Extracted records »
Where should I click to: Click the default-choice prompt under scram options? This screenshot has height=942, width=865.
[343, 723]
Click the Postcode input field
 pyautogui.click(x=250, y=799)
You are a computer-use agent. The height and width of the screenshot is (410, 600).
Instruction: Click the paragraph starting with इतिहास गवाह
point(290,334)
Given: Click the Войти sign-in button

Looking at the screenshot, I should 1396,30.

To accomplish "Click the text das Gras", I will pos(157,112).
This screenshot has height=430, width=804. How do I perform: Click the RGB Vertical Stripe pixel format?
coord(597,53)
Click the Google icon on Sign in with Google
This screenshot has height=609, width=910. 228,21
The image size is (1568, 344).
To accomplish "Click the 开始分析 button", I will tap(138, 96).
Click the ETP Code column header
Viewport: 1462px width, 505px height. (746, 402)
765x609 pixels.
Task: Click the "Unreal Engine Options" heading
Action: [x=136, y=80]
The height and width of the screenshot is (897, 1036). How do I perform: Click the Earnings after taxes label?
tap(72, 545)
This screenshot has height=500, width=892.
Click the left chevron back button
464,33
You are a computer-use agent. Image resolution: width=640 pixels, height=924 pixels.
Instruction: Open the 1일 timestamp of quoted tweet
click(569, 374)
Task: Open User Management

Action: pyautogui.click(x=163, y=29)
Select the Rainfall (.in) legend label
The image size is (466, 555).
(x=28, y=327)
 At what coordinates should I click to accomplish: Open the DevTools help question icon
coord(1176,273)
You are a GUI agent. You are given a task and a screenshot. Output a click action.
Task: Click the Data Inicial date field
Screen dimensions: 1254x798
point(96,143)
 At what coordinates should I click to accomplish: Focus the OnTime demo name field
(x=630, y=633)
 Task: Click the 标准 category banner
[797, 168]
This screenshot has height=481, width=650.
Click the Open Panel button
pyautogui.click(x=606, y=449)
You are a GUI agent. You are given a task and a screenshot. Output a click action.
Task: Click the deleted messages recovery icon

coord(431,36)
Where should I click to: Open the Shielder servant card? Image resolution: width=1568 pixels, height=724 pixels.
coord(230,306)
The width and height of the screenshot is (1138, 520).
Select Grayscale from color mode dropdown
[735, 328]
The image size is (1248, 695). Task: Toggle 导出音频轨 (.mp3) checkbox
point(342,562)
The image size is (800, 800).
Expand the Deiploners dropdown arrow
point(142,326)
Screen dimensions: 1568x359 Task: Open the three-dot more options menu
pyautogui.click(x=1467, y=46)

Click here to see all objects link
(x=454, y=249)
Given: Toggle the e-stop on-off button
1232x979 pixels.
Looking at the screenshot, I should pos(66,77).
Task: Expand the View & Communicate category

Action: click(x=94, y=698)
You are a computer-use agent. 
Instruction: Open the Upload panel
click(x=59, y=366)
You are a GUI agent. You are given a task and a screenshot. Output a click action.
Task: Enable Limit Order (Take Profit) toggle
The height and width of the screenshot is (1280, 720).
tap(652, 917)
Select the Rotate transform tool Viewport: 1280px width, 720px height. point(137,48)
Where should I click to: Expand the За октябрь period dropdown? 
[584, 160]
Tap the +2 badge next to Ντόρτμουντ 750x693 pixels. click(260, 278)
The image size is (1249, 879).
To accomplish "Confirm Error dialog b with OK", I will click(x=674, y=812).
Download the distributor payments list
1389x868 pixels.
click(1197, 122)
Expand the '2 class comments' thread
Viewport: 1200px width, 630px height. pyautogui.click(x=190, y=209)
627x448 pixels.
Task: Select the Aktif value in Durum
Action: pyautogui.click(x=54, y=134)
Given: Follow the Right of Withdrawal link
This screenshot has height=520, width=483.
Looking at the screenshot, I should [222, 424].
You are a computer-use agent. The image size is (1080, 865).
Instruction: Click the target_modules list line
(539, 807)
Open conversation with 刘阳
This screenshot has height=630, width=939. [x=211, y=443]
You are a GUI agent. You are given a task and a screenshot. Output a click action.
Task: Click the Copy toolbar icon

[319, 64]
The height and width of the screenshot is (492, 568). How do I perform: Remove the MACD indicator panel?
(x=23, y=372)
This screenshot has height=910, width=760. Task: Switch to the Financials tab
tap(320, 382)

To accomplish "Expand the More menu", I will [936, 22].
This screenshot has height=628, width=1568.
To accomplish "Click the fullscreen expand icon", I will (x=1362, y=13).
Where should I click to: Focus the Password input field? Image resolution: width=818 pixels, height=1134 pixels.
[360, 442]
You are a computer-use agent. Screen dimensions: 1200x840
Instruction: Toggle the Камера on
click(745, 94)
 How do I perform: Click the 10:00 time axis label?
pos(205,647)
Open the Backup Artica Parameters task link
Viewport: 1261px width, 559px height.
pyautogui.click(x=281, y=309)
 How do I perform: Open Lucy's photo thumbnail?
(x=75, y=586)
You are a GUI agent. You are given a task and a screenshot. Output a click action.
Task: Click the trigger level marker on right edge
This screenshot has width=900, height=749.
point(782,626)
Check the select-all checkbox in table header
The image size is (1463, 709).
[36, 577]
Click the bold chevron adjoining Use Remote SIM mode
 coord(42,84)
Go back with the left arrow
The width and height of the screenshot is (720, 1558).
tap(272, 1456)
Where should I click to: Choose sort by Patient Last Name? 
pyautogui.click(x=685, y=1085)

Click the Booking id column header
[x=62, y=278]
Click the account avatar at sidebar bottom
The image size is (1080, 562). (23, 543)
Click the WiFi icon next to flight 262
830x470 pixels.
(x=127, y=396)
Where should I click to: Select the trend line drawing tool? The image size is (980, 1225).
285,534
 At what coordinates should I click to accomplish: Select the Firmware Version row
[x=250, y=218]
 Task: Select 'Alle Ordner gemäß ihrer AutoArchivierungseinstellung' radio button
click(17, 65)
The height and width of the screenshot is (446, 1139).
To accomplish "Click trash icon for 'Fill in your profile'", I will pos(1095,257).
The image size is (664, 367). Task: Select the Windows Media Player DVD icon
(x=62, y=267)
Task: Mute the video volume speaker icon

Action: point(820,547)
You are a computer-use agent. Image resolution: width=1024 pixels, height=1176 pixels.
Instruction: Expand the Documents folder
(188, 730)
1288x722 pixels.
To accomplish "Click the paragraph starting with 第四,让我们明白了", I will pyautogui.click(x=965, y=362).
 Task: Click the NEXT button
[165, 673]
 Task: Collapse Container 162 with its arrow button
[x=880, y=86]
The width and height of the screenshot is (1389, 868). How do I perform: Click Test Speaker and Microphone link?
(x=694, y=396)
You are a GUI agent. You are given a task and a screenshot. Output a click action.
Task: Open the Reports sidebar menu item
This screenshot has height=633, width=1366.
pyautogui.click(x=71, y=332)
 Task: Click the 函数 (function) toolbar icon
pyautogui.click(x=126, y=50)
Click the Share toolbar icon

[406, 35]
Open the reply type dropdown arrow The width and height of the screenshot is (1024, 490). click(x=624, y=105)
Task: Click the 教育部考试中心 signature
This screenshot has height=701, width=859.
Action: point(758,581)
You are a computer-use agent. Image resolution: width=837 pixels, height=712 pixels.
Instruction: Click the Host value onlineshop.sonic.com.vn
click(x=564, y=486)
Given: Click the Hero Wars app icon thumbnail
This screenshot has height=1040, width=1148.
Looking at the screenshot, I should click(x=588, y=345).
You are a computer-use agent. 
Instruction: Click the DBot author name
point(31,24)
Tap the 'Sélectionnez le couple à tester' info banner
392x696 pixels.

Exercise description »
Could you return the complete listing, word for word?

Answer to the exercise »
Where should I click to: Click the default-choice prompt under scram options? This screenshot has height=942, width=865.
[343, 723]
Click the Postcode input field
 pyautogui.click(x=250, y=799)
You are a computer-use agent. The height and width of the screenshot is (410, 600).
Instruction: Click the paragraph starting with इतिहास गवाह
point(290,334)
Given: Click the Войти sign-in button

Looking at the screenshot, I should 1396,30.

To accomplish "Click the text das Gras", I will pos(157,112).
This screenshot has height=430, width=804. How do I perform: Click the RGB Vertical Stripe pixel format?
coord(597,53)
Click the Google icon on Sign in with Google
This screenshot has height=609, width=910. 228,21
The image size is (1568, 344).
To accomplish "Click the 开始分析 button", I will tap(138, 96).
Click the ETP Code column header
Viewport: 1462px width, 505px height. (746, 402)
765x609 pixels.
Task: Click the "Unreal Engine Options" heading
Action: [x=136, y=80]
The height and width of the screenshot is (897, 1036). How do I perform: Click the Earnings after taxes label?
tap(72, 545)
This screenshot has height=500, width=892.
Click the left chevron back button
464,33
You are a computer-use agent. Image resolution: width=640 pixels, height=924 pixels.
Instruction: Open the 1일 timestamp of quoted tweet
click(569, 374)
Task: Open User Management

Action: pyautogui.click(x=163, y=29)
Select the Rainfall (.in) legend label
The image size is (466, 555).
(x=28, y=327)
 At what coordinates should I click to accomplish: Open the DevTools help question icon
coord(1176,273)
You are a GUI agent. You are given a task and a screenshot. Output a click action.
Task: Click the Data Inicial date field
Screen dimensions: 1254x798
point(96,143)
 At what coordinates should I click to accomplish: Focus the OnTime demo name field
(x=630, y=633)
 Task: Click the 标准 category banner
[797, 168]
This screenshot has height=481, width=650.
Click the Open Panel button
pyautogui.click(x=606, y=449)
You are a GUI agent. You are given a task and a screenshot. Output a click action.
Task: Click the deleted messages recovery icon

coord(431,36)
Where should I click to: Open the Shielder servant card? Image resolution: width=1568 pixels, height=724 pixels.
coord(230,306)
The width and height of the screenshot is (1138, 520).
Select Grayscale from color mode dropdown
[735, 328]
The image size is (1248, 695). Task: Toggle 导出音频轨 (.mp3) checkbox
point(342,562)
The image size is (800, 800).
Expand the Deiploners dropdown arrow
point(142,326)
Screen dimensions: 1568x359 Task: Open the three-dot more options menu
pyautogui.click(x=1467, y=46)

Click here to see all objects link
(x=454, y=249)
Given: Toggle the e-stop on-off button
1232x979 pixels.
Looking at the screenshot, I should pos(66,77).
Task: Expand the View & Communicate category

Action: click(x=94, y=698)
You are a computer-use agent. 
Instruction: Open the Upload panel
click(x=59, y=366)
You are a GUI agent. You are given a task and a screenshot. Output a click action.
Task: Enable Limit Order (Take Profit) toggle
The height and width of the screenshot is (1280, 720).
tap(652, 917)
Select the Rotate transform tool Viewport: 1280px width, 720px height. point(137,48)
Where should I click to: Expand the За октябрь period dropdown? 
[584, 160]
Tap the +2 badge next to Ντόρτμουντ 750x693 pixels. click(260, 278)
The image size is (1249, 879).
To accomplish "Confirm Error dialog b with OK", I will click(x=674, y=812).
Download the distributor payments list
1389x868 pixels.
click(1197, 122)
Expand the '2 class comments' thread
Viewport: 1200px width, 630px height. pyautogui.click(x=190, y=209)
627x448 pixels.
Task: Select the Aktif value in Durum
Action: pyautogui.click(x=54, y=134)
Given: Follow the Right of Withdrawal link
This screenshot has height=520, width=483.
Looking at the screenshot, I should [222, 424].
You are a computer-use agent. The image size is (1080, 865).
Instruction: Click the target_modules list line
(539, 807)
Open conversation with 刘阳
This screenshot has height=630, width=939. [x=211, y=443]
You are a GUI agent. You are given a task and a screenshot. Output a click action.
Task: Click the Copy toolbar icon

[319, 64]
The height and width of the screenshot is (492, 568). How do I perform: Remove the MACD indicator panel?
(x=23, y=372)
This screenshot has height=910, width=760. Task: Switch to the Financials tab
tap(320, 382)

To accomplish "Expand the More menu", I will [936, 22].
This screenshot has height=628, width=1568.
To accomplish "Click the fullscreen expand icon", I will (x=1362, y=13).
Where should I click to: Focus the Password input field? Image resolution: width=818 pixels, height=1134 pixels.
[360, 442]
You are a computer-use agent. Screen dimensions: 1200x840
Instruction: Toggle the Камера on
click(745, 94)
 How do I perform: Click the 10:00 time axis label?
pos(205,647)
Open the Backup Artica Parameters task link
Viewport: 1261px width, 559px height.
pyautogui.click(x=281, y=309)
 How do I perform: Open Lucy's photo thumbnail?
(x=75, y=586)
You are a GUI agent. You are given a task and a screenshot. Output a click action.
Task: Click the trigger level marker on right edge
This screenshot has width=900, height=749.
point(782,626)
Check the select-all checkbox in table header
The image size is (1463, 709).
[36, 577]
Click the bold chevron adjoining Use Remote SIM mode
 coord(42,84)
Go back with the left arrow
The width and height of the screenshot is (720, 1558).
tap(272, 1456)
Where should I click to: Choose sort by Patient Last Name? 
pyautogui.click(x=685, y=1085)

Click the Booking id column header
[x=62, y=278]
Click the account avatar at sidebar bottom
The image size is (1080, 562). (23, 543)
Click the WiFi icon next to flight 262
830x470 pixels.
(x=127, y=396)
Where should I click to: Select the trend line drawing tool? The image size is (980, 1225).
285,534
 At what coordinates should I click to accomplish: Select the Firmware Version row
[x=250, y=218]
 Task: Select 'Alle Ordner gemäß ihrer AutoArchivierungseinstellung' radio button
click(17, 65)
The height and width of the screenshot is (446, 1139).
To accomplish "Click trash icon for 'Fill in your profile'", I will pos(1095,257).
The image size is (664, 367). Task: Select the Windows Media Player DVD icon
(x=62, y=267)
Task: Mute the video volume speaker icon

Action: point(820,547)
You are a computer-use agent. Image resolution: width=1024 pixels, height=1176 pixels.
Instruction: Expand the Documents folder
(188, 730)
1288x722 pixels.
To accomplish "Click the paragraph starting with 第四,让我们明白了", I will pyautogui.click(x=965, y=362).
 Task: Click the NEXT button
[165, 673]
 Task: Collapse Container 162 with its arrow button
[x=880, y=86]
The width and height of the screenshot is (1389, 868). How do I perform: Click Test Speaker and Microphone link?
(x=694, y=396)
You are a GUI agent. You are given a task and a screenshot. Output a click action.
Task: Open the Reports sidebar menu item
This screenshot has height=633, width=1366.
pyautogui.click(x=71, y=332)
 Task: Click the 函数 (function) toolbar icon
pyautogui.click(x=126, y=50)
Click the Share toolbar icon

[406, 35]
Open the reply type dropdown arrow The width and height of the screenshot is (1024, 490). click(x=624, y=105)
Task: Click the 教育部考试中心 signature
This screenshot has height=701, width=859.
Action: point(758,581)
You are a computer-use agent. Image resolution: width=837 pixels, height=712 pixels.
Instruction: Click the Host value onlineshop.sonic.com.vn
click(x=564, y=486)
Given: Click the Hero Wars app icon thumbnail
This screenshot has height=1040, width=1148.
Looking at the screenshot, I should click(x=588, y=345).
You are a computer-use agent. 
Instruction: Click the DBot author name
point(31,24)
Tap the 'Sélectionnez le couple à tester' info banner
392x696 pixels.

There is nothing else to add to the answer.